▸ **Provided text**:
Apache Spark 2.x Cookbook
內容描述
Key Features
Contains recipes on solving real-time data-processing problems with Apache Spark
Utilize core Spark modules such as Spark SQL, Spark MLlib, Spark Streaming, and GraphX processing
A practical guide to help you master Apache Spark as your single big data computing platform
Book Description
While Apache Spark 1.x gained lot of traction and adoption in the early years, Spark 2.0 delivers very notable improvements in the areas of API, Performance, Structured Streaming, and simplifying building blocks to build better, faster, smarter, and accessible big data applications. This book uncovers all these features in the form of structured recipes to analyze and mature large and complex sets of data.
Starting with installing and configuring Apache Spark with various cluster managers, you will learn to set up development environments. Furthermore, you will be introduced to working with RDD's, Data Frames to operate on data with schemas, and real-time streaming with various sources such as Twitter Stream and Apache Kafka. You will also work through recipes on machine learning, including supervised learning, unsupervised learning, recommendation engines, deep learning algorithms, and GPU implementations on Spark.

▸ **Aim of the exercise**: List every core Spark module that the Spark cookbook description names. The listing that follows was drawn from a separate source and is unrelated to the Spark cookbook description.

▸ **Data lines**:
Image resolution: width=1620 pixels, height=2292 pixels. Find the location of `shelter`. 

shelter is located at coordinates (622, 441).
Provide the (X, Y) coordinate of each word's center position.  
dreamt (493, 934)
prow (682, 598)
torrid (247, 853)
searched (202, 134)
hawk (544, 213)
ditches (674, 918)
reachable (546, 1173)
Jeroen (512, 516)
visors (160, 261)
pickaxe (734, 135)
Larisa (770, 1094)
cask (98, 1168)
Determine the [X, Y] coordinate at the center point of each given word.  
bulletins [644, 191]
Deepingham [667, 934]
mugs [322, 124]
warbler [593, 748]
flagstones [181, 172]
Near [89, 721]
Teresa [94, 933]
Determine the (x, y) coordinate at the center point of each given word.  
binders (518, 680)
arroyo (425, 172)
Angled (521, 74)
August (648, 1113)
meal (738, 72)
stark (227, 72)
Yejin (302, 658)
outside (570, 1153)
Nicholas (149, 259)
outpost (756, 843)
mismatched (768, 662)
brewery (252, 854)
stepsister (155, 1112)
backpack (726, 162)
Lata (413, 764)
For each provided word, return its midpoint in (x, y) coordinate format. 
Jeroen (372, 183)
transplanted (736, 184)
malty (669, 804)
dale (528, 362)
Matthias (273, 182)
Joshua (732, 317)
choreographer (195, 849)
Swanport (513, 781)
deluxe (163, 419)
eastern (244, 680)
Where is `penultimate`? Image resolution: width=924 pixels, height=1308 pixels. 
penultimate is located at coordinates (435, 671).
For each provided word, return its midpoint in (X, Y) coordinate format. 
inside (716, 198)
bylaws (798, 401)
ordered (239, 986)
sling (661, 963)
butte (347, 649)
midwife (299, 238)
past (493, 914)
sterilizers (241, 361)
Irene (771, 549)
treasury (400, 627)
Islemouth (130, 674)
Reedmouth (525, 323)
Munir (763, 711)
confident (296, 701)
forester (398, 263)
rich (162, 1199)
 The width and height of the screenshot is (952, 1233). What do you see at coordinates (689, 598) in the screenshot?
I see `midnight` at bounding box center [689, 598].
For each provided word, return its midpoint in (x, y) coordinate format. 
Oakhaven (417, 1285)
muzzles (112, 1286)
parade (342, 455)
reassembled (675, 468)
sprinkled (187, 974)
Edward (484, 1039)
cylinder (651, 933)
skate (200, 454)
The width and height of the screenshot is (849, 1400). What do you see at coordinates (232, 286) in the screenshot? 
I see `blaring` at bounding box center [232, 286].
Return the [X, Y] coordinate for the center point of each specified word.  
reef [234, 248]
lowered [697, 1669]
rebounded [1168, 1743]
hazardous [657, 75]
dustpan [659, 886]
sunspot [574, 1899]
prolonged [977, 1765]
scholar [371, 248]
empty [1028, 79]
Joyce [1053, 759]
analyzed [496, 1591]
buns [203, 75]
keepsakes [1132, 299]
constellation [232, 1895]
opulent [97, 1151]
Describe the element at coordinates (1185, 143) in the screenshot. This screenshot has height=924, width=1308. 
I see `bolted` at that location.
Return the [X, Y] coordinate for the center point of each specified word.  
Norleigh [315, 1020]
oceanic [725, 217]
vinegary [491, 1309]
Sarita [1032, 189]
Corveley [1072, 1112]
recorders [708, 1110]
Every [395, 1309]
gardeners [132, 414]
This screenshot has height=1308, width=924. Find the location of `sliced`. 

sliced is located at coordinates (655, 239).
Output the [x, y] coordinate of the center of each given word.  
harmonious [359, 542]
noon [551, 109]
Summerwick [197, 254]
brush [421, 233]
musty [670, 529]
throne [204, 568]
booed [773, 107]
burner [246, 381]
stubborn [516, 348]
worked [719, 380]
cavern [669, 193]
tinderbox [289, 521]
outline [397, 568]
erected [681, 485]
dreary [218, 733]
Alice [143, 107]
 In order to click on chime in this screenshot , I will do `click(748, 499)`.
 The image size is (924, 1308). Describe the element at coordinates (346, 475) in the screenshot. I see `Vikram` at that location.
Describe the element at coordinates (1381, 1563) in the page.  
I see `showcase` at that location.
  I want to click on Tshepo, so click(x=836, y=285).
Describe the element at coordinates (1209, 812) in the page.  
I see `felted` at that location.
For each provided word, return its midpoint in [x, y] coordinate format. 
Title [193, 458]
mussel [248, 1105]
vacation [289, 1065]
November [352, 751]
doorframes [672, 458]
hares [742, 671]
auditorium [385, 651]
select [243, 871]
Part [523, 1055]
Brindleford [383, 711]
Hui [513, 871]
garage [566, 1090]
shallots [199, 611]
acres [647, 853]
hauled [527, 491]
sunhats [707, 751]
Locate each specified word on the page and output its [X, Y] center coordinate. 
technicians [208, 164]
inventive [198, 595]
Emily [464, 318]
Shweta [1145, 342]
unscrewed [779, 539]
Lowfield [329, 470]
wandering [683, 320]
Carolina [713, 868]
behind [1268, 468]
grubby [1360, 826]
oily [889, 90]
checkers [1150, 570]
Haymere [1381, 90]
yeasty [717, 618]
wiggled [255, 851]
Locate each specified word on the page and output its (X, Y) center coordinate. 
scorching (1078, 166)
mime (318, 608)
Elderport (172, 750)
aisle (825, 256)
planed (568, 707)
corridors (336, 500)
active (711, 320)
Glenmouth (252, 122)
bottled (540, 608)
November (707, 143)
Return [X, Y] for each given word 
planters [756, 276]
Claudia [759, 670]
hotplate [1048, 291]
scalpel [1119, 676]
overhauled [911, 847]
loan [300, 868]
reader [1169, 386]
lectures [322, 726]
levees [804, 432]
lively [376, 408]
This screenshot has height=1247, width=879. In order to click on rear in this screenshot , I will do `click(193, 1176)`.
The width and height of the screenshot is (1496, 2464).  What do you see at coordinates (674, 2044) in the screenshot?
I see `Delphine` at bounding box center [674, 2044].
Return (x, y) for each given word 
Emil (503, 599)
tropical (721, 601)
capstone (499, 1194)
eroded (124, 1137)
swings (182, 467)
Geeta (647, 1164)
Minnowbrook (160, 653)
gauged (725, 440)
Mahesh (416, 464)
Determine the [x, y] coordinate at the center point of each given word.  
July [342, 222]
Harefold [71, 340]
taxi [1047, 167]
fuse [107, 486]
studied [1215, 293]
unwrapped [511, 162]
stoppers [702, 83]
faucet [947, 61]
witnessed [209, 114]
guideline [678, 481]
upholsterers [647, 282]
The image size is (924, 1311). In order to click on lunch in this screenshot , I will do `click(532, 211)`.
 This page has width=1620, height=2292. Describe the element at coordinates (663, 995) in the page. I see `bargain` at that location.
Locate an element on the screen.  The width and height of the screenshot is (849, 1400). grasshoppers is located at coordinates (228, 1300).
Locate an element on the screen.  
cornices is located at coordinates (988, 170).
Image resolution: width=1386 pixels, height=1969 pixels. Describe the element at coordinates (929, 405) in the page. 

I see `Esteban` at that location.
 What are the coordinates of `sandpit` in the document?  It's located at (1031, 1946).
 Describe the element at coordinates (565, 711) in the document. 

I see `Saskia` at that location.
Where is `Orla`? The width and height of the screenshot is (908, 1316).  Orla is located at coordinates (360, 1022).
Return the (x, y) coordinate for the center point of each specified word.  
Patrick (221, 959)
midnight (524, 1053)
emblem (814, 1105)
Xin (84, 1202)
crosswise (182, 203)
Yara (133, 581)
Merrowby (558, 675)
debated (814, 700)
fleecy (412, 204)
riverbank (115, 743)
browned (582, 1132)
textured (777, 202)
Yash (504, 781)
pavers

▸ **Result**: Spark SQL, Spark MLlib, Spark Streaming, GraphX